The learnable part of a diffusion model is a neural network that takes a noisy image x_t and a timestep t as input, and predicts the noise ε that was added. The architecture is a U-Net with time conditioning — the timestep t is embedded into a sinusoidal positional encoding and injected into every residual block via addition or cross-attention. The network must learn to denoise differently for each noise level — removing a tiny amount of noise at t=10 is very different from recovering structure at t=900.

U-Net denoiser — timestep conditioning at every level

Time embeddingt → sinusoidal encoding → MLP → time_emb (dim=256)

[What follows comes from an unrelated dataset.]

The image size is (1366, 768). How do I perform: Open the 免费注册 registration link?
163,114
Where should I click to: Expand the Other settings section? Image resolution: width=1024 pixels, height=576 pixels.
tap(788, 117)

Input Convx_t (B,3,H,W) → (B,64,H,W)

ResBlock + time_emb(B,64,H,W) → (B,64,H,W) | time_emb injected by addition

Downsample × 3H→H/2→H/4→H/8 | channels: 64→128→256→512

Bottleneck + Self-Attention(B,512,H/8,W/8) | global context

Upsample × 3 + Skip ConnectionsH/8→H/4→H/2→H | concat encoder features

Output Conv(B,64,H,W) → (B,3,H,W) | predicted noise ε̂

python

import torch
import torch.nn as nn
import math

# ── Sinusoidal timestep embedding ─────────────────────────────────────
class SinusoidalTimeEmbedding(nn.Module):
    """
    Converts integer timestep t into a continuous embedding.
    Same approach as positional encoding in Transformers.
    Allows the model to distinguish noise levels.
    """
    def __init__(self, dim: int):
        super().__init__()
        self.dim = dim

    def forward(self, t: torch.Tensor) -> torch.Tensor:
        device   = t.device
        half_dim = self.dim // 2
        emb      = math.log(10000) / (half_dim - 1)
        emb      = torch.exp(torch.arange(half_dim, device=device) * -emb)
        emb      = t.float()[:, None] * emb[None, :]    # (B, half_dim)
        emb      = torch.cat([emb.sin(), emb.cos()], dim=1)  # (B, dim)
        return emb

# ── Residual block with time conditioning ────────────────────────────
class ResBlockTime(nn.Module):
    """
    ResNet block that takes both image features and time embedding.
    Time embedding is added to the feature map after first conv.
    """
    def __init__(self, in_ch: int, out_ch: int, time_dim: int):
        super().__init__()
        self.conv1    = nn.Sequential(
            nn.GroupNorm(8, in_ch), nn.SiLU(),
            nn.Conv2d(in_ch, out_ch, 3, padding=1),
        )
        self.time_proj = nn.Sequential(
            nn.SiLU(), nn.Linear(time_dim, out_ch),
        )
        self.conv2    = nn.Sequential(
            nn.GroupNorm(8, out_ch), nn.SiLU(),
            nn.Conv2d(out_ch, out_ch, 3, padding=1),
        )
        self.shortcut = nn.Conv2d(in_ch, out_ch, 1) if in_ch != out_ch else nn.Identity()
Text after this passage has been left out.